Could you reproduce the stretch of material from the line containing "The height and width of the screenshot is (588, 1349)." through the line containing "(824, 490).", swapping "product-title" for "item-title" and leaving everything else unchanged?

─── SUPPLIED MATERIAL

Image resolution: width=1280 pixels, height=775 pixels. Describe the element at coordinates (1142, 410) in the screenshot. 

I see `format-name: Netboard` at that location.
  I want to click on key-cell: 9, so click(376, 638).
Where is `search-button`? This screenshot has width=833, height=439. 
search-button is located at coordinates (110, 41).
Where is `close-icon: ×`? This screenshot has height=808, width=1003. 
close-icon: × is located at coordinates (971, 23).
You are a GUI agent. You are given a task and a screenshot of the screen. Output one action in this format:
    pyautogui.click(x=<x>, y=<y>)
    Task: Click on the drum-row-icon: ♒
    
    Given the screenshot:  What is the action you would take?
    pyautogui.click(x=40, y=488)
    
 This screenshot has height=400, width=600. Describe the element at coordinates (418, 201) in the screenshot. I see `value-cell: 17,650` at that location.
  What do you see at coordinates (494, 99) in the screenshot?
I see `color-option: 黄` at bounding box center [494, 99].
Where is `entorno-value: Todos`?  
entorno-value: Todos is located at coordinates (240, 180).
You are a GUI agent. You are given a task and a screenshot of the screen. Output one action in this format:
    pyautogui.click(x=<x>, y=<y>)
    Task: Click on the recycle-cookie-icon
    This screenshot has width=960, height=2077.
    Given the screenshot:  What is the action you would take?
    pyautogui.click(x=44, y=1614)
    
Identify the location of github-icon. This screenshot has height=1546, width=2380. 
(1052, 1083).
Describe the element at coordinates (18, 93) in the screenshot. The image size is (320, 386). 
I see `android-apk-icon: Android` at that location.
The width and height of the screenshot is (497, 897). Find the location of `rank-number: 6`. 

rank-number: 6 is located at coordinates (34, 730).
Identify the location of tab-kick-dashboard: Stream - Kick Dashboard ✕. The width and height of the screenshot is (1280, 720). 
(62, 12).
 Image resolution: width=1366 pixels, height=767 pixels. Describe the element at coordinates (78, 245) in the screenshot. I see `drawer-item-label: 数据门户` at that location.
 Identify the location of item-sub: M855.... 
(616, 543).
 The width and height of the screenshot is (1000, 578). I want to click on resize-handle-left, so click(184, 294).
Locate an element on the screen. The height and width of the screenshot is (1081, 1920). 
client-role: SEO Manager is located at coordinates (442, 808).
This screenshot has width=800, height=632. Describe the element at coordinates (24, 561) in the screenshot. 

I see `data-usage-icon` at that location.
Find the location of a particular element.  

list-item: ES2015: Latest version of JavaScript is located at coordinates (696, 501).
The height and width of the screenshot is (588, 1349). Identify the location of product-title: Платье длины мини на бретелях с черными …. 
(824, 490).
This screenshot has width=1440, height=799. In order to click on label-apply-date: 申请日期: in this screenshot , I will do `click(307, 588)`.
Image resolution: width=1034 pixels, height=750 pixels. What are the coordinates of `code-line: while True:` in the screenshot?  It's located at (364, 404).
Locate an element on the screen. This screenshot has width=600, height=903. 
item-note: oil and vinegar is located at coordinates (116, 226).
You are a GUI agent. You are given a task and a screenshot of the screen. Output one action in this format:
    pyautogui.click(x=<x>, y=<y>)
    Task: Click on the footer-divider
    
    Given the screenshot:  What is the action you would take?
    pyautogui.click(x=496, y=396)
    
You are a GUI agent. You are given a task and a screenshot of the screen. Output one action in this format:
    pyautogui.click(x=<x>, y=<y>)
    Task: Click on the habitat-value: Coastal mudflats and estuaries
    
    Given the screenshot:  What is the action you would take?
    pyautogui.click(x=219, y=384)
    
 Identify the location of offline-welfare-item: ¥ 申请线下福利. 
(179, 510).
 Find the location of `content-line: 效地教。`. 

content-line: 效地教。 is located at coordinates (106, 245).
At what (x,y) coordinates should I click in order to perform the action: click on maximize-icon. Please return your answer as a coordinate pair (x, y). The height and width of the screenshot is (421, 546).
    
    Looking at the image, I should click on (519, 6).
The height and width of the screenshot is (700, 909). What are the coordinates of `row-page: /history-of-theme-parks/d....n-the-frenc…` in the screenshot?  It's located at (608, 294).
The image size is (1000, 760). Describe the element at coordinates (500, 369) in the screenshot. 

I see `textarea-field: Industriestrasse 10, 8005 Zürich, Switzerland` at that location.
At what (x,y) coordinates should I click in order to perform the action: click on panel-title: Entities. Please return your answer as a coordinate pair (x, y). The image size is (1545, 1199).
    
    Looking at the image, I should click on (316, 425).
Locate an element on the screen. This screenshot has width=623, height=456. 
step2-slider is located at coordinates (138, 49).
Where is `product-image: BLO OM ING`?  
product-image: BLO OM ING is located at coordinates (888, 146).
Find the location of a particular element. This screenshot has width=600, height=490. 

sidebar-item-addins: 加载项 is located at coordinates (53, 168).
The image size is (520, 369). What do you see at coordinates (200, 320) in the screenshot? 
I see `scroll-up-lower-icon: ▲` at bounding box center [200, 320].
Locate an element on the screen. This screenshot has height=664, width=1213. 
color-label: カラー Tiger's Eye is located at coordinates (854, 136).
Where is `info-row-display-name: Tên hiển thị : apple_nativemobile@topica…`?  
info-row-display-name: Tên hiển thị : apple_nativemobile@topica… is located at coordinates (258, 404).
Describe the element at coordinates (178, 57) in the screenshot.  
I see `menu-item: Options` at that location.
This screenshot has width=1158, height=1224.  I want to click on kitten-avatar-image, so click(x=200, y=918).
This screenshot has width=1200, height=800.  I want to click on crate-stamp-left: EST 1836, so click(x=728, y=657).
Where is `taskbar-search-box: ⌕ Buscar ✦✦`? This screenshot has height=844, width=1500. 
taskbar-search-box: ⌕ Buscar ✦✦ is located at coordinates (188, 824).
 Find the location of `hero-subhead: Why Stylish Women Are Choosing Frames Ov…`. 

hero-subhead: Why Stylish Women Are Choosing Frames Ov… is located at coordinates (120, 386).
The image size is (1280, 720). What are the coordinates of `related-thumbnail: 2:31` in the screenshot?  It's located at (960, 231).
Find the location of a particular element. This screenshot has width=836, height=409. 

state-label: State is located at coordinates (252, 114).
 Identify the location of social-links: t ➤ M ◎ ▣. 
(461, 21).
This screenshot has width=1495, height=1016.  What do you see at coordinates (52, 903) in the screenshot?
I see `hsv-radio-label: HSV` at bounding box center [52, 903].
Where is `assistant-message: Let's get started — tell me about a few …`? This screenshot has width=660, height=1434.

──────

ANSWER TO THIS EXERCISE →
The height and width of the screenshot is (588, 1349). Identify the location of item-title: Платье длины мини на бретелях с черными …. 
(824, 490).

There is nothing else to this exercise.